- [Description of the task] Each line below with the string "arrow" should be copied.

==== Information supplied

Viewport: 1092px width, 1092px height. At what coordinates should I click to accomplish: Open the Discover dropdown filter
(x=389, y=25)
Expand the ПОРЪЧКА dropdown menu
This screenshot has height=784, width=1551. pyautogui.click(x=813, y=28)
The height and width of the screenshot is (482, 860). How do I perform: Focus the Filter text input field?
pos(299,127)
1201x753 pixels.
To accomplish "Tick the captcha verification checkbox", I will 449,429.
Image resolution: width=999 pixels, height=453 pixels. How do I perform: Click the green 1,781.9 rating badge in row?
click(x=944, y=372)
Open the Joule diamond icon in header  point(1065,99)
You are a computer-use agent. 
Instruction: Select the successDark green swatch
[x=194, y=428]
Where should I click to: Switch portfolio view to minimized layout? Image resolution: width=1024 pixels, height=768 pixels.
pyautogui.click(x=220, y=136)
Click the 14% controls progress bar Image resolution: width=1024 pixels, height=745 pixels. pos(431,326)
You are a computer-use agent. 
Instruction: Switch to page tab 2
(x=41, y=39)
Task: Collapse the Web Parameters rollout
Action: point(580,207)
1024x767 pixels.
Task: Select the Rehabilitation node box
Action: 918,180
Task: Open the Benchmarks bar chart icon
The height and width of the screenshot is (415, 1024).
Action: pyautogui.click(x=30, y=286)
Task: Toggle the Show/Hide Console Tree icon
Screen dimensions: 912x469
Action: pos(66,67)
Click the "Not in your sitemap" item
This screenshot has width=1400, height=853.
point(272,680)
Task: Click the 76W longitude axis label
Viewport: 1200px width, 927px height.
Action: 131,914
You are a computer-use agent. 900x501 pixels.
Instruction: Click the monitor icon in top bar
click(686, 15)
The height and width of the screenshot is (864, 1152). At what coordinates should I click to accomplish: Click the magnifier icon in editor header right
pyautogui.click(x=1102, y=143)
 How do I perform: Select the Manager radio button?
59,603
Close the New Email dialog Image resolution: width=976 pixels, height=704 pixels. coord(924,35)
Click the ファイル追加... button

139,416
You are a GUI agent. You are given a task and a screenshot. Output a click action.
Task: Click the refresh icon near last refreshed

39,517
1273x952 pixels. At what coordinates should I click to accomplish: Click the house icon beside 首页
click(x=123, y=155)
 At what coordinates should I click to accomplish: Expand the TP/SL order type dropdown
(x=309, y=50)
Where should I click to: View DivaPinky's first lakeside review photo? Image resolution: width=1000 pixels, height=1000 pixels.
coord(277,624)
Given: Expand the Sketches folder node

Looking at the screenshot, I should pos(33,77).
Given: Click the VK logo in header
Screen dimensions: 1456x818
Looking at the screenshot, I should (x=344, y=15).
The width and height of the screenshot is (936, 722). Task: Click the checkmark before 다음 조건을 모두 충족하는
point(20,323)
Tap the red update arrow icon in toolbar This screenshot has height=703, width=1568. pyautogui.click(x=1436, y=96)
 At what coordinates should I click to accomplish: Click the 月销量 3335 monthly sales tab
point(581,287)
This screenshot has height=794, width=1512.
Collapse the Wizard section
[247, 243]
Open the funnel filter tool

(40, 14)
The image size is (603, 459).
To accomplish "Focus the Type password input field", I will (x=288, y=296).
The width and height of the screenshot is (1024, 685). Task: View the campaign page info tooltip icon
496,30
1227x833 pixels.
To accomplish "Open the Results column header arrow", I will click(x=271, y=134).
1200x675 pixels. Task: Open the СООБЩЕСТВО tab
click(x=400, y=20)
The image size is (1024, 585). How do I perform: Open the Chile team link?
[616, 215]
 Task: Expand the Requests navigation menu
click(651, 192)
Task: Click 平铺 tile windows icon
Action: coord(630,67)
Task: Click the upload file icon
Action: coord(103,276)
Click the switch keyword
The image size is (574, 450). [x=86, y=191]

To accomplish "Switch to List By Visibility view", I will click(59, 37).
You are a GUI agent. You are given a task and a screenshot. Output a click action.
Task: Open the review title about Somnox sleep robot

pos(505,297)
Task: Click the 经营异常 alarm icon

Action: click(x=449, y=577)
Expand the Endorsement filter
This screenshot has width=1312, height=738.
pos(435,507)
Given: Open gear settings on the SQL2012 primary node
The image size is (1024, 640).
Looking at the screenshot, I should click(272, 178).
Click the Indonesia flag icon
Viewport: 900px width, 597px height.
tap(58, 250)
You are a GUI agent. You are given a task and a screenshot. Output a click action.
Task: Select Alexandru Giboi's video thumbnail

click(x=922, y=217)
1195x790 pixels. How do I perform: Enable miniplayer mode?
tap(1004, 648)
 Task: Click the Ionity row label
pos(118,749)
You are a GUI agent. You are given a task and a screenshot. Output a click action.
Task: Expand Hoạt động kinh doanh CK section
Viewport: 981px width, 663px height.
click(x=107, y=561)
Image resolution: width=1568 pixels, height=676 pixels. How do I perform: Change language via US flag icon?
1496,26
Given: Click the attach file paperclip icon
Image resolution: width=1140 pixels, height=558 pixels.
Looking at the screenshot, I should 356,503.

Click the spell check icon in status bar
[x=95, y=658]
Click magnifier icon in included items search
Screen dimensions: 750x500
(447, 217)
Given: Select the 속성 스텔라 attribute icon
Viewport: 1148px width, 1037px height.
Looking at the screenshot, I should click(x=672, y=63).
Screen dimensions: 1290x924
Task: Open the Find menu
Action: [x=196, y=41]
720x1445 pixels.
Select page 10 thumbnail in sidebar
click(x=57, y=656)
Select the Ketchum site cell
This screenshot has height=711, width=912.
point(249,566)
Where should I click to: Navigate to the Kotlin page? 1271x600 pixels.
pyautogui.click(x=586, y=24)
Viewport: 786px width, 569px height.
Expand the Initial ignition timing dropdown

========

- [Task output]
Tap the red update arrow icon in toolbar This screenshot has height=703, width=1568. pyautogui.click(x=1436, y=96)
To accomplish "Open the Results column header arrow", I will click(x=271, y=134).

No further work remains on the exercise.